WHAT TO DO:
Which lines below hold the word "Recipe"? Report each one.

::: SUPPLIED DATA

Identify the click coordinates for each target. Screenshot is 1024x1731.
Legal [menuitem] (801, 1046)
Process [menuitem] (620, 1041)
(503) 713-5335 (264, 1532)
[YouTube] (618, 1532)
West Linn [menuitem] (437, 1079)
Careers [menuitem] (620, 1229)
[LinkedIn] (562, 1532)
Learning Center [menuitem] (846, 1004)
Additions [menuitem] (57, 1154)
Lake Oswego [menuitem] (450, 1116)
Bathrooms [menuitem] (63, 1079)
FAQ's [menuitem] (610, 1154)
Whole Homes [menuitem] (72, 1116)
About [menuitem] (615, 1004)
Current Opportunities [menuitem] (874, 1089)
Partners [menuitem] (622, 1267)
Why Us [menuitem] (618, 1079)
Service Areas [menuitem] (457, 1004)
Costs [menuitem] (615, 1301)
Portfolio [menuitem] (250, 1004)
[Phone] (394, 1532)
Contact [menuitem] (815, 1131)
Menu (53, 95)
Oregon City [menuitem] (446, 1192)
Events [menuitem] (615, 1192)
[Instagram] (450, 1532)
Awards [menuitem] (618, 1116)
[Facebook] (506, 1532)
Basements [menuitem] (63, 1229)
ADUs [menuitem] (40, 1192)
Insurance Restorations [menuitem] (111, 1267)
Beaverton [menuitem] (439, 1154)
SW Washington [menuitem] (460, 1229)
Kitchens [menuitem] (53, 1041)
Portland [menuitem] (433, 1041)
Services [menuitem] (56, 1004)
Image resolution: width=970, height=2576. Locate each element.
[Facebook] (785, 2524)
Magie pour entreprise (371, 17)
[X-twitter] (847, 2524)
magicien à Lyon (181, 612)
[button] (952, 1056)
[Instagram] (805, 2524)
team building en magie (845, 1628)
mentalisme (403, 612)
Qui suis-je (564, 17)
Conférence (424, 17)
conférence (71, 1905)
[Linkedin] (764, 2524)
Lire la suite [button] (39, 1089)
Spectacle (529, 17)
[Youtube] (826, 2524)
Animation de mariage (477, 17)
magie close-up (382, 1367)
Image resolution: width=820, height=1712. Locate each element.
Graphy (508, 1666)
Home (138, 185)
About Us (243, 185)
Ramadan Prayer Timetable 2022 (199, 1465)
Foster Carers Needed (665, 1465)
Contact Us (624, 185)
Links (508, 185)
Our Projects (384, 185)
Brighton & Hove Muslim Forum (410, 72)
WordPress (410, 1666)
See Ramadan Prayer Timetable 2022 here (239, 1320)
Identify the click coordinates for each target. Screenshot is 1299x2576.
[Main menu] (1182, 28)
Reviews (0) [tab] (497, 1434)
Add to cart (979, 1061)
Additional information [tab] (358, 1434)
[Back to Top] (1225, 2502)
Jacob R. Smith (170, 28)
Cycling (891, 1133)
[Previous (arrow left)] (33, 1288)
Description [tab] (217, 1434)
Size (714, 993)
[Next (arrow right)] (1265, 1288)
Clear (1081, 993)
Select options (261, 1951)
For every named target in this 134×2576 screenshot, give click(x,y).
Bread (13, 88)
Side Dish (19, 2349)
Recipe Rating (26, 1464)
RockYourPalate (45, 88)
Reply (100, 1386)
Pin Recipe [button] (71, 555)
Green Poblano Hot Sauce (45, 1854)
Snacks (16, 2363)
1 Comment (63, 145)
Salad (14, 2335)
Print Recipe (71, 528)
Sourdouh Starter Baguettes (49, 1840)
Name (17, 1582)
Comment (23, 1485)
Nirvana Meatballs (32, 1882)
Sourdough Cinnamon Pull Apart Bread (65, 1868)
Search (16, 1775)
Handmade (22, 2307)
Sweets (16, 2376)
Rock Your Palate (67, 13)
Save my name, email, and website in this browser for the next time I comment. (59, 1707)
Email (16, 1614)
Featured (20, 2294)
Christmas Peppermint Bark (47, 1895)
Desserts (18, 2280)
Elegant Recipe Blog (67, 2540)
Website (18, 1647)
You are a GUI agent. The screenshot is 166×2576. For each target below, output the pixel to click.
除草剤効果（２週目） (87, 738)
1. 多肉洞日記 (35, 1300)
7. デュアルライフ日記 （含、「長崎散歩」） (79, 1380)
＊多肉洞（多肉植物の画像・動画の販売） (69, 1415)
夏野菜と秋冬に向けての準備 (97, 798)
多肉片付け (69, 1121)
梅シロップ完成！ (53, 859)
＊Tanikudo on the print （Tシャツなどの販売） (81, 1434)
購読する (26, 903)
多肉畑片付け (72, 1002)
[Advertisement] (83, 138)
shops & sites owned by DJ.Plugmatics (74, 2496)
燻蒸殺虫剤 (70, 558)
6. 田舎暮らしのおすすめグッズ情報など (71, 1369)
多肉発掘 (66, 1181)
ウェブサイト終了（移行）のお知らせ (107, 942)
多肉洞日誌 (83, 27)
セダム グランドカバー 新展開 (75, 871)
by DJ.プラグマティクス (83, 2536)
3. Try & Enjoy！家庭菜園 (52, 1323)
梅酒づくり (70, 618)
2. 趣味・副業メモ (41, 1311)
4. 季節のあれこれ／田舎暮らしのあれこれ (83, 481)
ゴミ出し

::::::

WRITTEN SOLUTION:
Recipe Rating (26, 1464)
Pin Recipe [button] (71, 555)
Print Recipe (71, 528)
Elegant Recipe Blog (67, 2540)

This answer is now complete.